The researchers will exploit the high-performance computing and deep machine learning that would help develop effective cancer therapies more quickly and accurately.
The public-private effort will support the university’s partnership with Lawrence Livermore National Laboratory with the aim of speeding up the process of cancer treatment development that currently takes about five to ten years.
Known as Accelerating Therapeutics for Opportunities in Medicine (ATOM), the collaboration will enable the new drugs to be ready for patient testing within a single year from initial discovery.
Lawrence Livermore National Laboratory Computation deputy associate director Jim Brase said that the new predictive simulation technology will allow researchers to quickly evaluate millions of molecules to test their potential therapeutic efficacies.
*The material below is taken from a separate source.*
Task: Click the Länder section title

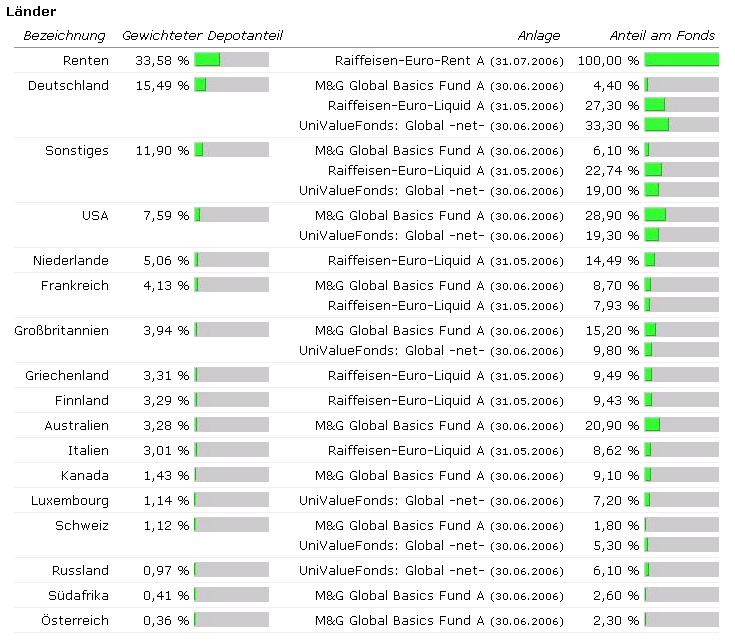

As part of the national Cancer Moonshot, the ATOM project has received a $3m funding from UC for a period of three years.
The research work will be carried out at UC San Francisco’s Mission Bay campus.
The National Cancer Institute and GlaxoSmithKline (GSK) have also joined the project as partners.
UC National Laboratories vice-president Kimberly Budil said: “This UC programme has reinvested a substantial portion of the income received from managing the national security labs back into research and training, creating a pipeline of skilled researchers for the national labs and long-lasting academic partnerships.”